Sortir du cadre » de Marie-Agnès Gillot : toute une vie pour la danse
- Écrit par : Serge Bressan
Par Serge Bressan - Lagrandeparade.com/ Des mots reviennent. Etoile bien sûr, et aussi grâce, liberté, indépendance… Elle s’imaginait chanteuse lyrique, elle a été danseuse à l’Opéra national de Paris. Elle a fait ses premiers pas de danse à 5 ans, a commencé l’Ecole de danse de l’Opéra de Paris à 9 ans, est entrée au Corps de ballet à 14 ans (avec une dispense d’âge), passe tous les échelons, est nommée première danseuse à 24 ans puis étoile à 28 ans à la suite de la représentation de Signes de Carolyn Carlson et devient la première danseuse à être nommée à l’issue d’une œuvre contemporaine. Le 31 mars 2018, elle fait ses adieux à l'Opéra de Paris le 31 mars 2018 en dansant l'« Orphée et Eurydice » chorégraphié par Pina Bausch- à la fin de la représentation, les spectateurs, debout, applaudissent frénétiquement pendant vingt minutes. Une vie pour la danse… et à 47 ans, Marie-Agnès Gillot s’est glissée dans les rayons des librairies avec un beau livre, « Sortir du cadre ». Tout un programme en forme d’autobiographie.

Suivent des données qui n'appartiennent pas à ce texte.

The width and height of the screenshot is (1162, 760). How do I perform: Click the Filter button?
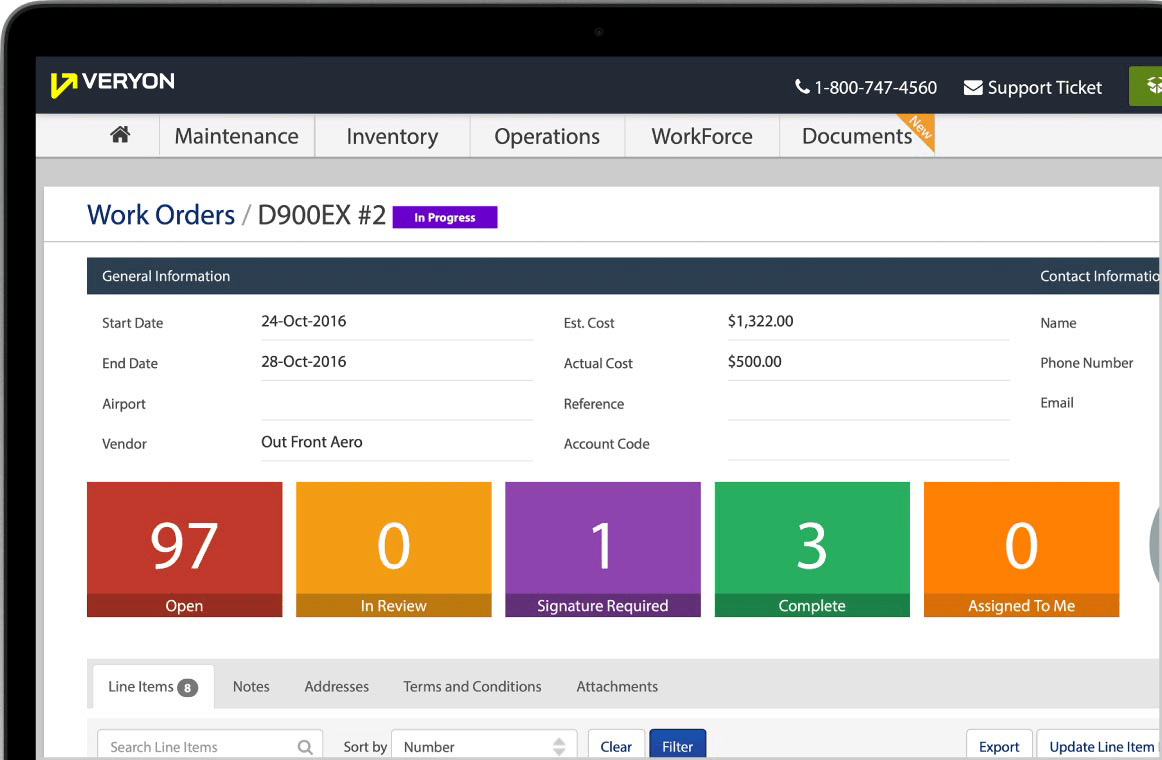click(677, 746)
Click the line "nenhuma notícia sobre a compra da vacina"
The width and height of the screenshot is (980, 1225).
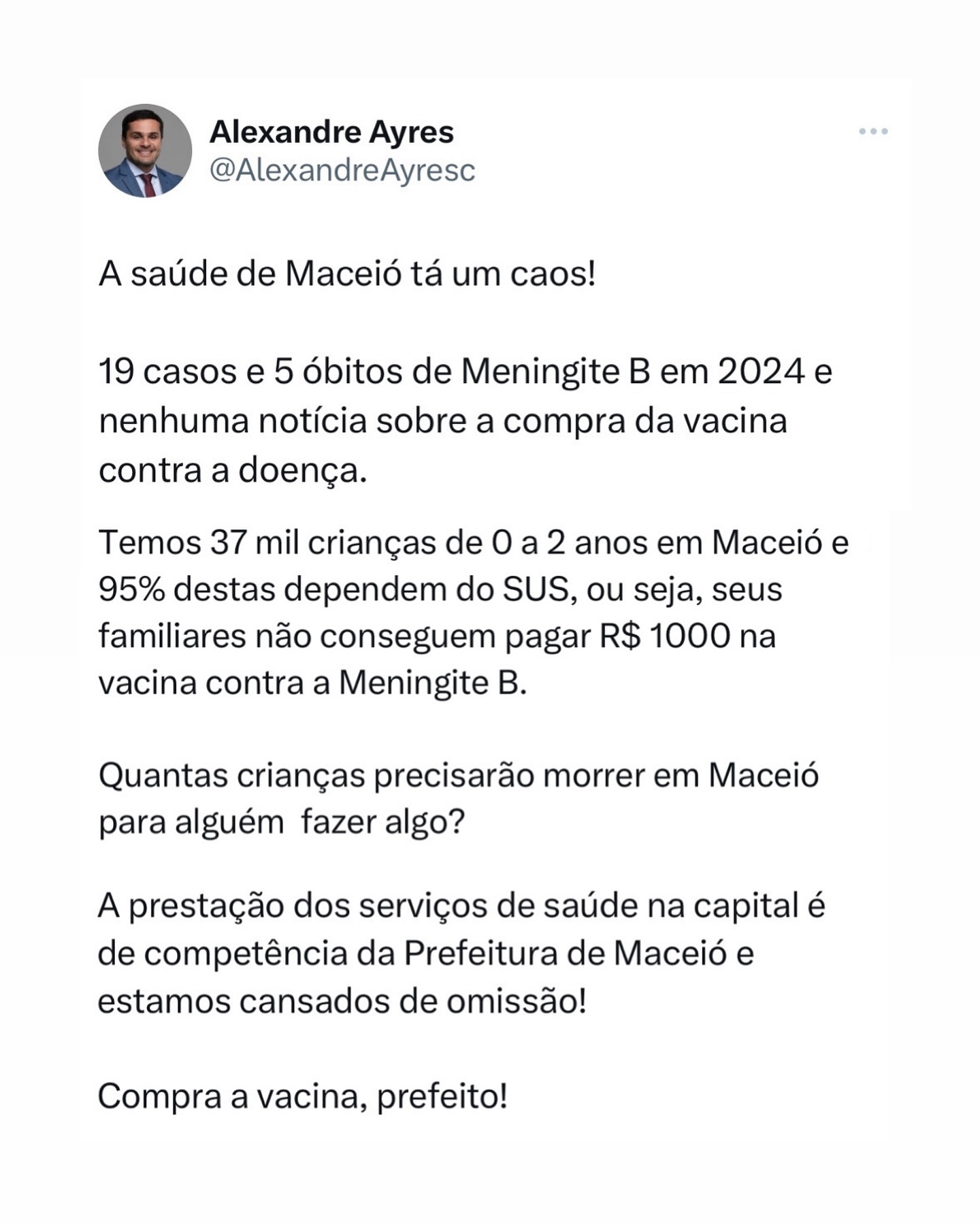click(x=443, y=421)
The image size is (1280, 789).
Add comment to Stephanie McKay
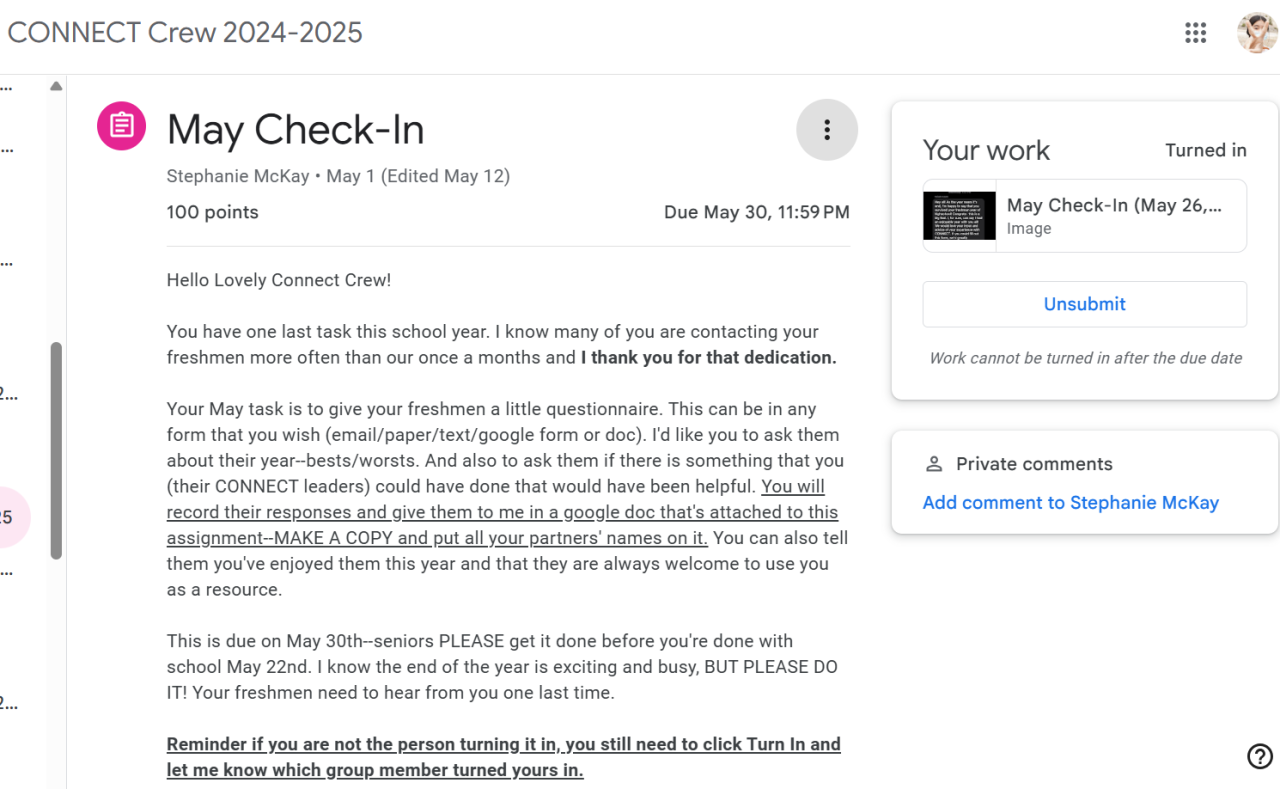coord(1070,503)
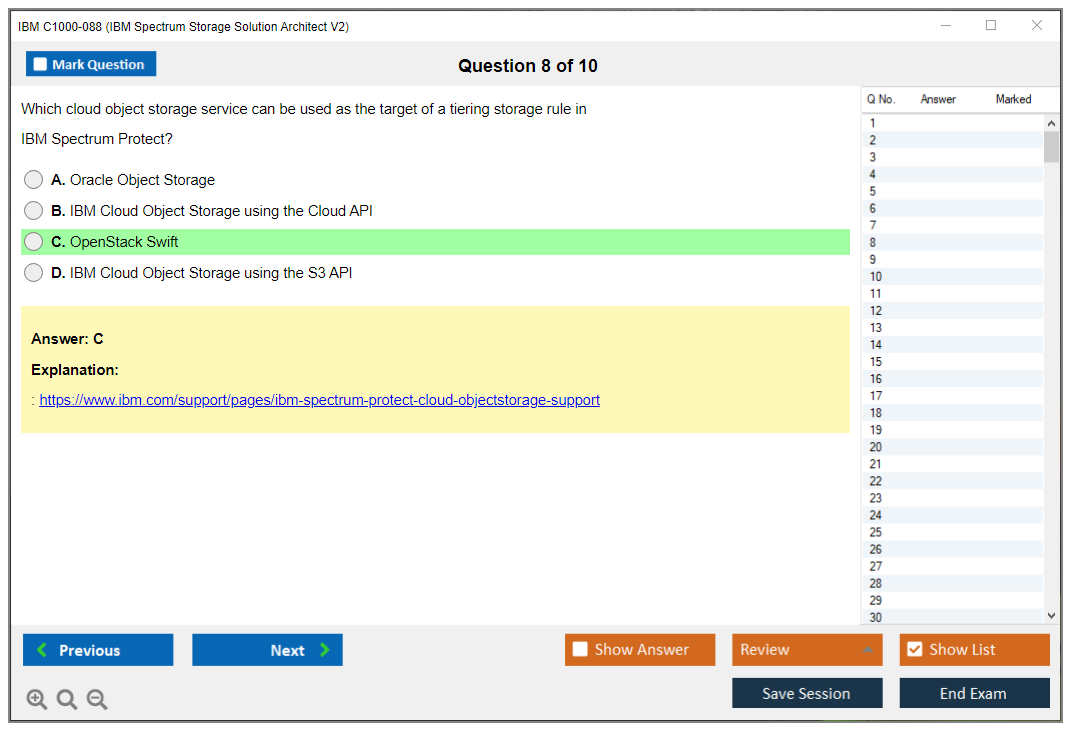1075x735 pixels.
Task: Choose option B IBM Cloud API
Action: 34,211
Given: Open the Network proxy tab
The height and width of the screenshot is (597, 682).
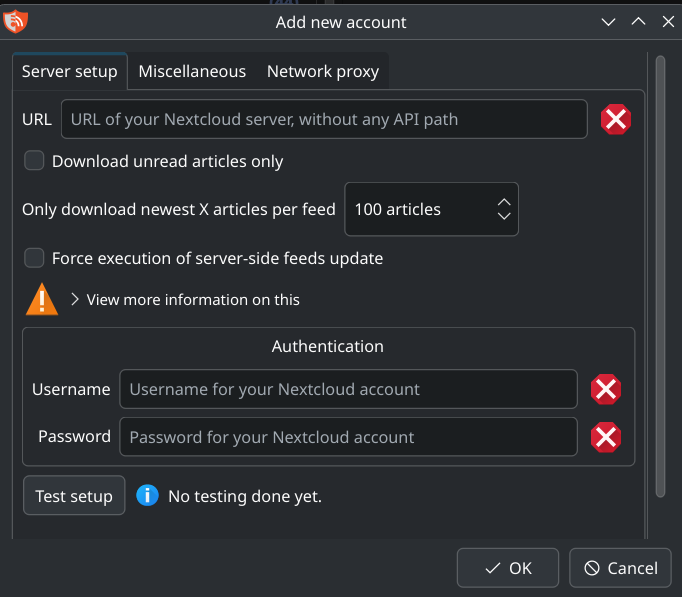Looking at the screenshot, I should pos(322,71).
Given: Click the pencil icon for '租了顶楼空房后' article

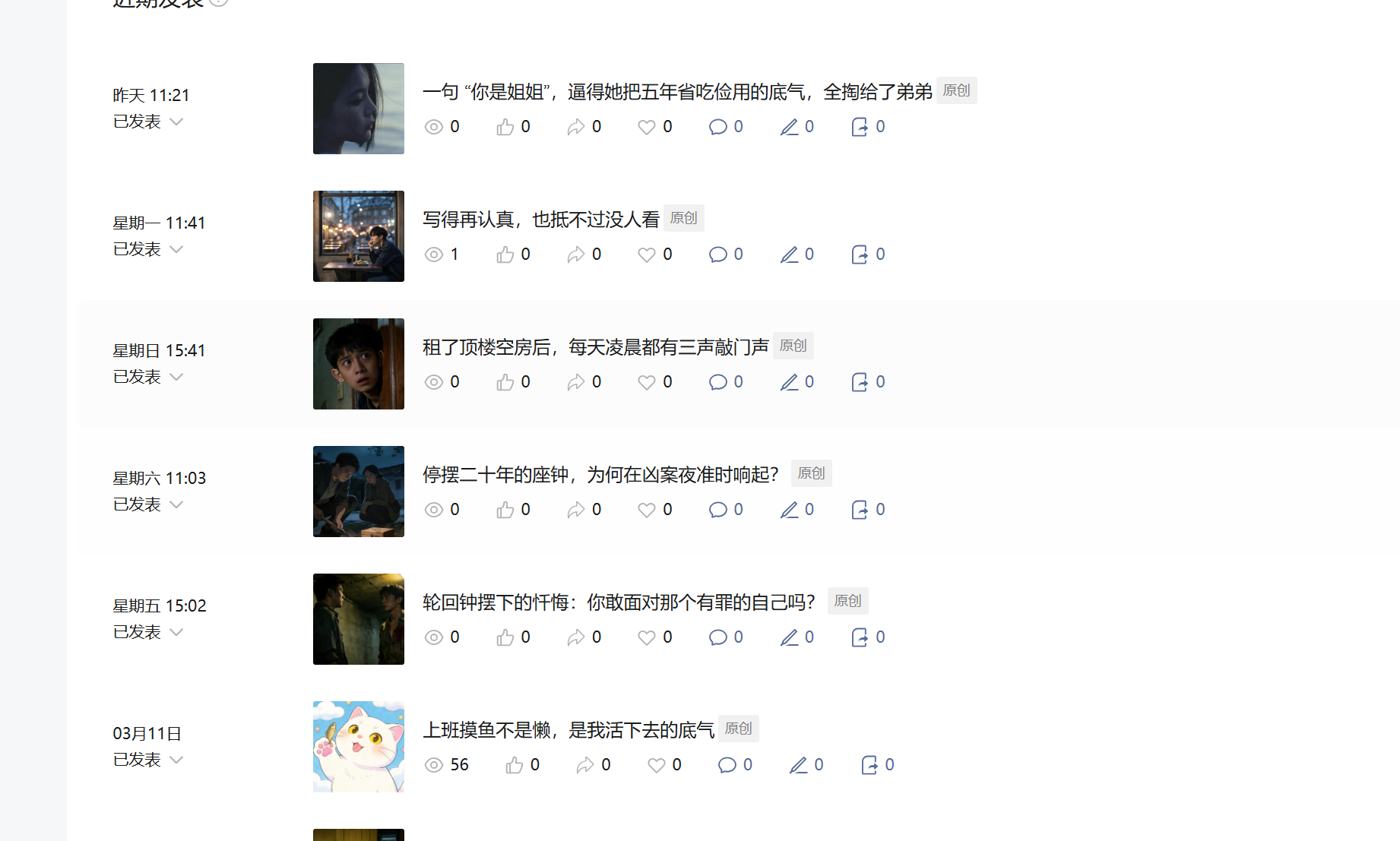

Ah ! ce 31 mars 2018. Paris. Opéra Garnier… La danseuse titre le chapitre « Une étoile filante », et écrit : « Je suis Marie-Agnès Gillot. J’ai 42 ans et me voilà retraitée… Pina, je viens de danser et de vivre les derniers pas d’« Eurydice ». C’est mon sacre aujourd’hui. La danse est la manche de revers à tous les freins de ma vie d’enfant. La justice n’était pas présente. Le drame constant. Ma seule liberté était le jeu de bouger dans les airs, d’imiter les bombes noires de ma vie. Je ne danse que pour vivre, l’énergie suprême ». Trente-sept ans de danse depuis l’enfance, et ce jour-là sur la scène de l’Opéra Garnier (« mon palais, ma bâtisse préférée à Paris), Marie-Agnès Gillot vient de vivre ce que nombre de sportives et sportifs de haut niveau appellent « la petite mort »… Une autre vie, alors, sur d’autres scènes, dans d’autres théâtres- ceux de la vie qui va.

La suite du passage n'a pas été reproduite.